Music Genre Classification — Part 2: SVM, Convolutional Neural Network, Convolutional Recurrent Neural Network

Young Park
Geek Culture
Published in
4 min readApr 19, 2021

As a continuation of my previous post, in this post, I dive into the modeling stages of building out my music genre classifier. I divided my modeling approach into two stages. For the first stage, I experimented with various classification models such as Logistic Regression, KNN, Random Forest, SVM, Gradient Boost, and XGBoost. For the second stage, I experimented with deep learning models such as Convolutional Neural Network and Convolutional Recurrent Neural Network.

For the first stage of my modeling process, instead of diving into each classification models individually, I’ll lay out the general framework that I used and highlight a few notes worth mentioning.

Pipeline and GridSearch

https://www.gamasutra.com/blogs/RadekKoncewicz/20110705/89706/Super_Mario_Bros_3_Level_Design_Lessons_Part_3.php

As a general rule of thumb, when I am modeling, I like to setup my model in such a way that is repeatable and scalable. This is especially important given that data science is never linear, but rather iterative. This is why setting up my model in such a way that allows me to change or pivot is extremely critical. One of the ways that I ensure to remain flexible with my model is by setting up a pipeline.

According to official scikit-learn documentation, “the purpose of the pipeline is to assemble several steps that can be cross-validated together while setting different parameters”.

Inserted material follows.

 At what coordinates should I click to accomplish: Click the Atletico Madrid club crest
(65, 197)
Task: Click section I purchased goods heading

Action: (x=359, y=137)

In simple terms, pipeline allows you to chain various data transformers and tie to an estimator of your selection. For instance, to properly train a support vector machine classifier, I needed to scale my data, particularly given that SVM uses gradient descent to minimize its loss function. To combine the process of scaling my data and training a SVM classifier, I created a pipeline in which I specify the data transformer (StandScaler) and the estimator (SVM). This is a simple case for demonstration purposes but you can see how powerful setting up a pipeline can be if you have multiple data transformers you need to apply before training a model.

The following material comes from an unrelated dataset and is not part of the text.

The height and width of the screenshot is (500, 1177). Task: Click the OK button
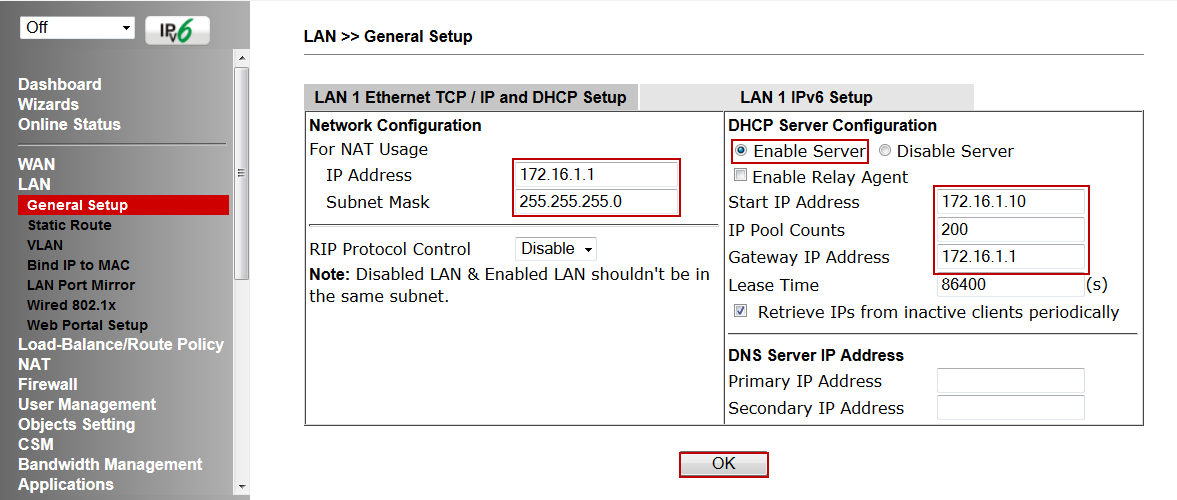click(x=724, y=464)
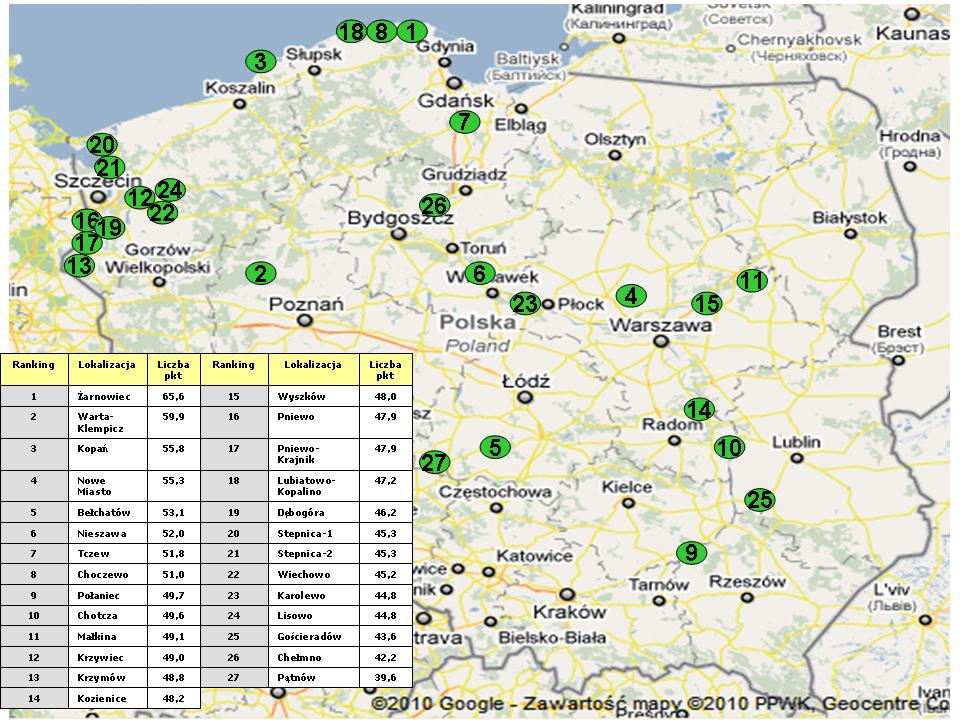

It’s important to note that the order of your input into a pipeline matters. For in this case, I want to scale my data first and then train my model so I put StandScaler as my first input.

Another great thing about setting up a pipeline is that you can GridSearch over the hyperparameters for optimal performance!

Here is a simple GridSearch set up for demonstration purposes. What I love about GridSearch is that not only can I tune various hyperparameters, but I can cross validate all at the same time!

Convolutional Neural Network

Using Mel-Spectrograms that I extracted from my music dataset, which are visual representations of all the core elements of music (time, frequency, and magnitude), I built and trained a Convolutional Neural Network.

Convolutional Neural Network is a powerful model that performs really well with spatial and image data.

Reshaping mel-spectrogram data to be compatible for convolutional layers
CNN Topology

Topology consists of convolutional layers, coupled with MaxPooling2D, and then followed by a series of Dense layers with dropout layers in an effort to regularize and avoid overfitting.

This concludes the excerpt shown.